Data in this exercise:
========

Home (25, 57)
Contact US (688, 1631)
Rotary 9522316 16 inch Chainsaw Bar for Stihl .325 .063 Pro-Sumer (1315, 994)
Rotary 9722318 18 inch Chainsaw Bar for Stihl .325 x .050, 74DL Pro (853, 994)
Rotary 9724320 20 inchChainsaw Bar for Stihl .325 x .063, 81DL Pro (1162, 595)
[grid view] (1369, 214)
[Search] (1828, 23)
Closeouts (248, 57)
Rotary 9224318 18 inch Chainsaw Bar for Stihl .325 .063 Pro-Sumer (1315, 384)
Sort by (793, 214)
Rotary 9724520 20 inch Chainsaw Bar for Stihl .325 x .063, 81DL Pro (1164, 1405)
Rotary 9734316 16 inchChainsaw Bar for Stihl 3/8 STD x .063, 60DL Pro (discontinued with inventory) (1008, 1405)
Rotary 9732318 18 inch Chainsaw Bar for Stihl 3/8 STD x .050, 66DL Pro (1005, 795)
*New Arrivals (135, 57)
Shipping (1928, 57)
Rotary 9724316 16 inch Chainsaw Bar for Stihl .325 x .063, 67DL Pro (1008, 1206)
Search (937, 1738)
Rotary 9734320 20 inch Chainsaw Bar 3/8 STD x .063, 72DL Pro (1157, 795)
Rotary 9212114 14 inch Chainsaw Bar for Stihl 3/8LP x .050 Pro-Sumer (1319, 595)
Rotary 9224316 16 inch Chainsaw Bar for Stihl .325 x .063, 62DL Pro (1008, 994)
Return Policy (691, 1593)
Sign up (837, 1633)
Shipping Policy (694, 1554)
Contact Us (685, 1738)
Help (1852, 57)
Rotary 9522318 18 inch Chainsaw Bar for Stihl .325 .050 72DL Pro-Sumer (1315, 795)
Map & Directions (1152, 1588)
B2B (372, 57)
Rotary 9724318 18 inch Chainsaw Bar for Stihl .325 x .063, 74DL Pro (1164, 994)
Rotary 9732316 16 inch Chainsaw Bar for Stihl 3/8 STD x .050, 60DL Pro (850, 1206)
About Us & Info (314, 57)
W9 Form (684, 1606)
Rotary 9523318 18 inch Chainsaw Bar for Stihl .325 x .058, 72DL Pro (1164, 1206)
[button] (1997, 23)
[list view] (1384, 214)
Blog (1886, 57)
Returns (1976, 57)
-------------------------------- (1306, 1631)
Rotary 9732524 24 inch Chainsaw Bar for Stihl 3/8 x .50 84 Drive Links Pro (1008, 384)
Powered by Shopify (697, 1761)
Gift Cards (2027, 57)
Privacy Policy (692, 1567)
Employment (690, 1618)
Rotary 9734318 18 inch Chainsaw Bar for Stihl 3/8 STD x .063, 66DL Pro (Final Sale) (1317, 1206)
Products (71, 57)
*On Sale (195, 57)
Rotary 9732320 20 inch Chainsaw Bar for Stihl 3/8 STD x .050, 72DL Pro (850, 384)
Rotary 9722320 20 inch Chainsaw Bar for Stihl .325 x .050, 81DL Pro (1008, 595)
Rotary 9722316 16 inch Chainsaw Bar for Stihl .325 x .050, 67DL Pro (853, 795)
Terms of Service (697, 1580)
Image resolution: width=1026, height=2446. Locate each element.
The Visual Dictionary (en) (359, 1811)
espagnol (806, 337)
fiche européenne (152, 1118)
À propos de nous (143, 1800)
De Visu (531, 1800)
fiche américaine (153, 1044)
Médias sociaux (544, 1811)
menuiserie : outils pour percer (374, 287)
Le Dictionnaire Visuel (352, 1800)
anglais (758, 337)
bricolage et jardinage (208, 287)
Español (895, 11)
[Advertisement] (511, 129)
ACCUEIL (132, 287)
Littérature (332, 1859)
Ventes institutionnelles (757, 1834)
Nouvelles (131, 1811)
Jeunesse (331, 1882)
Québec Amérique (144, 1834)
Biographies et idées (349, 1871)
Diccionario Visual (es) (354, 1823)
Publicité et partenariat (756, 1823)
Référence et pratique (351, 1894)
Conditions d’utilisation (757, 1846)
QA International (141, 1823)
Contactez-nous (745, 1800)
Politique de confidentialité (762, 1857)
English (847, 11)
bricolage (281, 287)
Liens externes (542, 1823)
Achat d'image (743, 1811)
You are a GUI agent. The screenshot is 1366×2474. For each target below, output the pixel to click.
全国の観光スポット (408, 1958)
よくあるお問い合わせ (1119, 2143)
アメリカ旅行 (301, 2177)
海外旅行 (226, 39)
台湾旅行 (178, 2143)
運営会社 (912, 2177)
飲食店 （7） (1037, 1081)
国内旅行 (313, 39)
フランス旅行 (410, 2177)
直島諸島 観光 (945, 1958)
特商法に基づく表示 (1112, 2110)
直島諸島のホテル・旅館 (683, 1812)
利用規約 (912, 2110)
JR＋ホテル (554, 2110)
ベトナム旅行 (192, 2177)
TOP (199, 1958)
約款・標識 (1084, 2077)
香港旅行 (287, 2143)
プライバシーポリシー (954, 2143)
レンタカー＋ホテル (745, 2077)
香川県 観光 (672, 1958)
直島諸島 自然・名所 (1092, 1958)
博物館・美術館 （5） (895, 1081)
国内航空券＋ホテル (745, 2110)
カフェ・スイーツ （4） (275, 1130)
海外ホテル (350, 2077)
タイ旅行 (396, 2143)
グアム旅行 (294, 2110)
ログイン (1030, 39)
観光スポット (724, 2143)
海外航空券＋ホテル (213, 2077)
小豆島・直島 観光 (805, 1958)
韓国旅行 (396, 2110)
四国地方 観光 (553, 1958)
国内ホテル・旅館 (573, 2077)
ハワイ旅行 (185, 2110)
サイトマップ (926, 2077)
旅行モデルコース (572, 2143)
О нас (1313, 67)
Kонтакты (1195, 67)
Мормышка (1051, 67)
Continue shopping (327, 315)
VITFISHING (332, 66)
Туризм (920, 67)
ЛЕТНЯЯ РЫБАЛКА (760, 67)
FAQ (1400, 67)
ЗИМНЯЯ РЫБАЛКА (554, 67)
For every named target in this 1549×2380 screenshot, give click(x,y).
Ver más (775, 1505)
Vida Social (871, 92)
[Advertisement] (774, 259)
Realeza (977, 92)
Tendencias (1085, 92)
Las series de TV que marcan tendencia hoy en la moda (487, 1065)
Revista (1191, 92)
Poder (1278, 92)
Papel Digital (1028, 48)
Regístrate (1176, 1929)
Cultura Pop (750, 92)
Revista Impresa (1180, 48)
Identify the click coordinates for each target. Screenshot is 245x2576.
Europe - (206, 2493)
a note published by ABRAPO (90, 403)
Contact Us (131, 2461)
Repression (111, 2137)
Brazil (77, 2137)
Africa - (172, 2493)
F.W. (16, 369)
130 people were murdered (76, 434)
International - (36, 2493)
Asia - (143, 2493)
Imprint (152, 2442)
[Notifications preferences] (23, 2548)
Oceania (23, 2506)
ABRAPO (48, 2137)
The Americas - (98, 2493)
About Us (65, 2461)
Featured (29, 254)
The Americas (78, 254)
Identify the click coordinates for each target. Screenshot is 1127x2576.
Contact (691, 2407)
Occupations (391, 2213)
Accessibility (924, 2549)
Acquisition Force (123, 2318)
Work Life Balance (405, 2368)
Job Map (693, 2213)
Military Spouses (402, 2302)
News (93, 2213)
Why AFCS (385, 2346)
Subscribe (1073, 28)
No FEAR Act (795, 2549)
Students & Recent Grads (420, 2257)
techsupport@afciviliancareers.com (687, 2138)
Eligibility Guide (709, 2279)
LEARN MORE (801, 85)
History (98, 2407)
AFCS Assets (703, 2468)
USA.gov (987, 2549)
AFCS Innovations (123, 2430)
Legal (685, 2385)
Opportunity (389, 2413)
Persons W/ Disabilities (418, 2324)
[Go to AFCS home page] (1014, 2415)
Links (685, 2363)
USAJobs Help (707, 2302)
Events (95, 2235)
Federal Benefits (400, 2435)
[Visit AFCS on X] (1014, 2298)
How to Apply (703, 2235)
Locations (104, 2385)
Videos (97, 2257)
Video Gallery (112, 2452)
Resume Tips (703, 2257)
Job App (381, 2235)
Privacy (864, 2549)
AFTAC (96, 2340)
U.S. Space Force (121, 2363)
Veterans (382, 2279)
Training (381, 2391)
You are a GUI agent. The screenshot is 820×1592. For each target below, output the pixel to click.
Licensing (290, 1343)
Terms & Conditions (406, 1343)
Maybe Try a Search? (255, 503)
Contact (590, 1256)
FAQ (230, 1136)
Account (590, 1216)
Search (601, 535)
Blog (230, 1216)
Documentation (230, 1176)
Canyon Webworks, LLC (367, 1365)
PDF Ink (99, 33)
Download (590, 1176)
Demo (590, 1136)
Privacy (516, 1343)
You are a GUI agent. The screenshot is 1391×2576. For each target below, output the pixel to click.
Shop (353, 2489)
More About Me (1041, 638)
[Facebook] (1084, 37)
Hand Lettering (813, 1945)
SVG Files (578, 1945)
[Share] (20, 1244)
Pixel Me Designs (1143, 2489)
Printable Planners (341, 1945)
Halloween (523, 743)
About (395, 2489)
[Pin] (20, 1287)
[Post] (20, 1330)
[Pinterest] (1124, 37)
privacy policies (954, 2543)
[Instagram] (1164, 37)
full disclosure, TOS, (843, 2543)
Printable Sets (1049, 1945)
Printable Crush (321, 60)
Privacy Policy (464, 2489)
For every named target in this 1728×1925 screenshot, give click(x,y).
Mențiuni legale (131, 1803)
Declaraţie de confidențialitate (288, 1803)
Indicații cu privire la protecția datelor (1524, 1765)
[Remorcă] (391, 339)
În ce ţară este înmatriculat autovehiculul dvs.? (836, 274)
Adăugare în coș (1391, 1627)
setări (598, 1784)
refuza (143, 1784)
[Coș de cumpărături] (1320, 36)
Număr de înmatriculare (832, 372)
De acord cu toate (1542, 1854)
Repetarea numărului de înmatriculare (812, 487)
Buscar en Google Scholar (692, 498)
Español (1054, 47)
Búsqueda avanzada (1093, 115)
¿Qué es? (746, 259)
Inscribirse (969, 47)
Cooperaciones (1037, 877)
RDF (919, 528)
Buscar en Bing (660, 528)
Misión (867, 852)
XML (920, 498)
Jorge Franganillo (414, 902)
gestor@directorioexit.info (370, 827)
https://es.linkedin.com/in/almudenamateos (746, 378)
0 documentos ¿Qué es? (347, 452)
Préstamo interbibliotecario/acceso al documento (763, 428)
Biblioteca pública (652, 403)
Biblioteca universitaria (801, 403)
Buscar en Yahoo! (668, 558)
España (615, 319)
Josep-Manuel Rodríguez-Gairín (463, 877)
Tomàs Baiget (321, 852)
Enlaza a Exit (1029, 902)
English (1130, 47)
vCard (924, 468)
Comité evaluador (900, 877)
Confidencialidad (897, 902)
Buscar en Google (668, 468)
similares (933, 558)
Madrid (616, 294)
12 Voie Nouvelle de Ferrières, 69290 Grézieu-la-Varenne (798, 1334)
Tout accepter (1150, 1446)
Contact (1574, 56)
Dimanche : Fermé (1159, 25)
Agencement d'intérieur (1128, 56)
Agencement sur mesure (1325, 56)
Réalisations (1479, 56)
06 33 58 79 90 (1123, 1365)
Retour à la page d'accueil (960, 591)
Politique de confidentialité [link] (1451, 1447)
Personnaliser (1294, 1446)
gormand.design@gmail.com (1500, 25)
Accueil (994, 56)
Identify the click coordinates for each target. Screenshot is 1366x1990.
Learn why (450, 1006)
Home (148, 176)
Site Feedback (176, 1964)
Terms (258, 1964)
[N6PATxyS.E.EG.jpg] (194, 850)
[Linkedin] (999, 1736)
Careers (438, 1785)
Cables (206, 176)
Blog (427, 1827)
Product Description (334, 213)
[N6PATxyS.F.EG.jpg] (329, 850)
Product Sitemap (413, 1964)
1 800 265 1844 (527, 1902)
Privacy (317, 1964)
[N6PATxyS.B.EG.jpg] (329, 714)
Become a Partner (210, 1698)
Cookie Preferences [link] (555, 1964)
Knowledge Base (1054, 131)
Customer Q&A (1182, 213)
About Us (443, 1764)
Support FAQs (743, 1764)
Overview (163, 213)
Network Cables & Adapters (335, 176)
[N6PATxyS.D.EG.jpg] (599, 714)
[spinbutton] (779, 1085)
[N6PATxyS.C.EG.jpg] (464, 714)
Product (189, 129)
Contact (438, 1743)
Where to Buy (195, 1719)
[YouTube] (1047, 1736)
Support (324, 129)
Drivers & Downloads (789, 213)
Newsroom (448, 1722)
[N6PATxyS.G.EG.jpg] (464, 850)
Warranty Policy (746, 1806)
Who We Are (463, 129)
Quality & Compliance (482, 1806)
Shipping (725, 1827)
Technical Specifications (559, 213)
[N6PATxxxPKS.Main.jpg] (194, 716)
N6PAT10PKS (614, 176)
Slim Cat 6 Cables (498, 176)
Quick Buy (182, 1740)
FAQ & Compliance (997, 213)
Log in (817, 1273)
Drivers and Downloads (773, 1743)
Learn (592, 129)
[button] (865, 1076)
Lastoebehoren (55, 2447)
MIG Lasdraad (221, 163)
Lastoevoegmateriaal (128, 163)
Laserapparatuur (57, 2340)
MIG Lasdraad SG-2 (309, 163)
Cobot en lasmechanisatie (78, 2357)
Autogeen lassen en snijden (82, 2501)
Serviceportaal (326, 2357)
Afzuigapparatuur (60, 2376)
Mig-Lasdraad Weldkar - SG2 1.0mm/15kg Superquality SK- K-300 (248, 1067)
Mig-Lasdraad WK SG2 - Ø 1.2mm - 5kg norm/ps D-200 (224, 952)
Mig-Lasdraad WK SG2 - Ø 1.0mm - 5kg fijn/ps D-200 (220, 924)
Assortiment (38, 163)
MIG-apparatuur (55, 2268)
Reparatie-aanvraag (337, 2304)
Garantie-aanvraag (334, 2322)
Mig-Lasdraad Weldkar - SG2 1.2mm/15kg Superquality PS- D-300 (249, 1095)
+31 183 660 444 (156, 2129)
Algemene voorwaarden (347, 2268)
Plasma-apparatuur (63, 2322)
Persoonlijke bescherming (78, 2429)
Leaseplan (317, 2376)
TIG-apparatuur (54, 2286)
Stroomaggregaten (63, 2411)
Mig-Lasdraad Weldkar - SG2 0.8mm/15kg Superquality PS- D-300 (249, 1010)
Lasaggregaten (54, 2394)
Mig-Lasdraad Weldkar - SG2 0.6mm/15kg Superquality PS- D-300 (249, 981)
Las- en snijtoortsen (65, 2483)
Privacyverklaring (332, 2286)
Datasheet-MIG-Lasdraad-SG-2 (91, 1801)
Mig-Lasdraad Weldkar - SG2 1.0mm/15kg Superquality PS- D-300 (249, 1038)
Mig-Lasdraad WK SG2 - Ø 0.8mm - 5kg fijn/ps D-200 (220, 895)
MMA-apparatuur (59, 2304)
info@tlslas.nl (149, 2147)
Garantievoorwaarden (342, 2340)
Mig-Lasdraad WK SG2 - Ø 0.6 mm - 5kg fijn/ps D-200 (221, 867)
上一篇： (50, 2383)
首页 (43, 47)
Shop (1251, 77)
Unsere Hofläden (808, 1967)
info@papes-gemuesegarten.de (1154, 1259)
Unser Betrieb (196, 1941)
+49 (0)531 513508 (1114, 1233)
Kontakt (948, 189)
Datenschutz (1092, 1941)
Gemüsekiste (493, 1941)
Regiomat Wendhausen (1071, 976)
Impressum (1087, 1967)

========

Write out exactly the lines from the one with "MIG-apparatuur (55, 2268)" through the end of the records above, both ends included, and leave out all other lines.

Output for this task:
MIG-apparatuur (55, 2268)
Reparatie-aanvraag (337, 2304)
Garantie-aanvraag (334, 2322)
Mig-Lasdraad Weldkar - SG2 1.2mm/15kg Superquality PS- D-300 (249, 1095)
+31 183 660 444 (156, 2129)
Algemene voorwaarden (347, 2268)
Plasma-apparatuur (63, 2322)
Persoonlijke bescherming (78, 2429)
Leaseplan (317, 2376)
TIG-apparatuur (54, 2286)
Stroomaggregaten (63, 2411)
Mig-Lasdraad Weldkar - SG2 0.8mm/15kg Superquality PS- D-300 (249, 1010)
Lasaggregaten (54, 2394)
Mig-Lasdraad Weldkar - SG2 0.6mm/15kg Superquality PS- D-300 (249, 981)
Las- en snijtoortsen (65, 2483)
Privacyverklaring (332, 2286)
Datasheet-MIG-Lasdraad-SG-2 (91, 1801)
Mig-Lasdraad Weldkar - SG2 1.0mm/15kg Superquality PS- D-300 (249, 1038)
Mig-Lasdraad WK SG2 - Ø 0.8mm - 5kg fijn/ps D-200 (220, 895)
MMA-apparatuur (59, 2304)
info@tlslas.nl (149, 2147)
Garantievoorwaarden (342, 2340)
Mig-Lasdraad WK SG2 - Ø 0.6 mm - 5kg fijn/ps D-200 (221, 867)
上一篇： (50, 2383)
首页 (43, 47)
Shop (1251, 77)
Unsere Hofläden (808, 1967)
info@papes-gemuesegarten.de (1154, 1259)
Unser Betrieb (196, 1941)
+49 (0)531 513508 (1114, 1233)
Kontakt (948, 189)
Datenschutz (1092, 1941)
Gemüsekiste (493, 1941)
Regiomat Wendhausen (1071, 976)
Impressum (1087, 1967)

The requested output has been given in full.